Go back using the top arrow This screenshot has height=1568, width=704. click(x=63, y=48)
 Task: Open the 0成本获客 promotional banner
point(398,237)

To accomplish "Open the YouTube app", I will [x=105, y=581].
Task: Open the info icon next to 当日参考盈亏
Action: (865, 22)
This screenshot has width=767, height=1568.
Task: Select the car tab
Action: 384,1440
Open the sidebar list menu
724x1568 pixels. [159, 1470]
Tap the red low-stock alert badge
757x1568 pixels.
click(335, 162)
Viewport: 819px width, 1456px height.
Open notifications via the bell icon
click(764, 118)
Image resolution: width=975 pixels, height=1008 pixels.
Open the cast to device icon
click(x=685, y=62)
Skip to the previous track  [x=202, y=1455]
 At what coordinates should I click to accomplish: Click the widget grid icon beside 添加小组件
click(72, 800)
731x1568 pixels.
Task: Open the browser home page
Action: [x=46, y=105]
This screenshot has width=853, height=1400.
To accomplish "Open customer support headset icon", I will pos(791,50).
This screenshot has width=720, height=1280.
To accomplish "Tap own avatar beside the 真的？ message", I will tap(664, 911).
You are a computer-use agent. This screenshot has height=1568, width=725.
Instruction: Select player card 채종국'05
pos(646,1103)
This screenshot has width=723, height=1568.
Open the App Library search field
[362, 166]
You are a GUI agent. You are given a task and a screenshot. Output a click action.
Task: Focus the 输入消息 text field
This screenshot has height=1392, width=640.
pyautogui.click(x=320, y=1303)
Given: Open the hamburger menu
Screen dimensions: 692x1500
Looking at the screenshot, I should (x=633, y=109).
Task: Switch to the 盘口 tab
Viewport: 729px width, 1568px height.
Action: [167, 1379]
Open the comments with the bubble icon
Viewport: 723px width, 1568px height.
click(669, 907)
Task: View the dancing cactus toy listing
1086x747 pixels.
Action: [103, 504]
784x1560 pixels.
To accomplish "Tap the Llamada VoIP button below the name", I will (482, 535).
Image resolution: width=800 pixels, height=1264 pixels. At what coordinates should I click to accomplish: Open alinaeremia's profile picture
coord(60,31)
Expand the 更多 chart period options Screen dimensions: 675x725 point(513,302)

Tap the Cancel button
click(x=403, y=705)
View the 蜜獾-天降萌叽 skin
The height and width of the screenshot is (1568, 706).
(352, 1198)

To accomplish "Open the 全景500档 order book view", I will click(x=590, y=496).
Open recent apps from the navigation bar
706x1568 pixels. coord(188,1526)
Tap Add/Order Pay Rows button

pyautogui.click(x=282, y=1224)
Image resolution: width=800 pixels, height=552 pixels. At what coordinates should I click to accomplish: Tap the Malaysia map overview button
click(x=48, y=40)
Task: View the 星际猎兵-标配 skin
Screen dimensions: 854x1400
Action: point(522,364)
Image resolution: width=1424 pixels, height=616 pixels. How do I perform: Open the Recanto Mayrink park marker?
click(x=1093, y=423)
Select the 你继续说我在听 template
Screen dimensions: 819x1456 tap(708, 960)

------------------------------------------------------------------------

Written problem
Copy all of the data above line for line, without changing anything.

Output of the task
Go back using the top arrow This screenshot has height=1568, width=704. click(x=63, y=48)
 Task: Open the 0成本获客 promotional banner
point(398,237)

To accomplish "Open the YouTube app", I will [x=105, y=581].
Task: Open the info icon next to 当日参考盈亏
Action: (865, 22)
This screenshot has width=767, height=1568.
Task: Select the car tab
Action: 384,1440
Open the sidebar list menu
724x1568 pixels. [159, 1470]
Tap the red low-stock alert badge
757x1568 pixels.
click(335, 162)
Viewport: 819px width, 1456px height.
Open notifications via the bell icon
click(764, 118)
Image resolution: width=975 pixels, height=1008 pixels.
Open the cast to device icon
click(x=685, y=62)
Skip to the previous track  [x=202, y=1455]
 At what coordinates should I click to accomplish: Click the widget grid icon beside 添加小组件
click(72, 800)
731x1568 pixels.
Task: Open the browser home page
Action: [x=46, y=105]
This screenshot has width=853, height=1400.
To accomplish "Open customer support headset icon", I will pos(791,50).
This screenshot has width=720, height=1280.
To accomplish "Tap own avatar beside the 真的？ message", I will tap(664, 911).
You are a computer-use agent. This screenshot has height=1568, width=725.
Instruction: Select player card 채종국'05
pos(646,1103)
This screenshot has width=723, height=1568.
Open the App Library search field
[362, 166]
You are a GUI agent. You are given a task and a screenshot. Output a click action.
Task: Focus the 输入消息 text field
This screenshot has height=1392, width=640.
pyautogui.click(x=320, y=1303)
Given: Open the hamburger menu
Screen dimensions: 692x1500
Looking at the screenshot, I should (x=633, y=109).
Task: Switch to the 盘口 tab
Viewport: 729px width, 1568px height.
Action: [167, 1379]
Open the comments with the bubble icon
Viewport: 723px width, 1568px height.
click(669, 907)
Task: View the dancing cactus toy listing
1086x747 pixels.
Action: [103, 504]
784x1560 pixels.
To accomplish "Tap the Llamada VoIP button below the name", I will (482, 535).
Image resolution: width=800 pixels, height=1264 pixels. At what coordinates should I click to accomplish: Open alinaeremia's profile picture
coord(60,31)
Expand the 更多 chart period options Screen dimensions: 675x725 point(513,302)

Tap the Cancel button
click(x=403, y=705)
View the 蜜獾-天降萌叽 skin
The height and width of the screenshot is (1568, 706).
(352, 1198)

To accomplish "Open the 全景500档 order book view", I will click(x=590, y=496).
Open recent apps from the navigation bar
706x1568 pixels. coord(188,1526)
Tap Add/Order Pay Rows button

pyautogui.click(x=282, y=1224)
Image resolution: width=800 pixels, height=552 pixels. At what coordinates should I click to accomplish: Tap the Malaysia map overview button
click(x=48, y=40)
Task: View the 星际猎兵-标配 skin
Screen dimensions: 854x1400
Action: point(522,364)
Image resolution: width=1424 pixels, height=616 pixels. How do I perform: Open the Recanto Mayrink park marker?
click(x=1093, y=423)
Select the 你继续说我在听 template
Screen dimensions: 819x1456 tap(708, 960)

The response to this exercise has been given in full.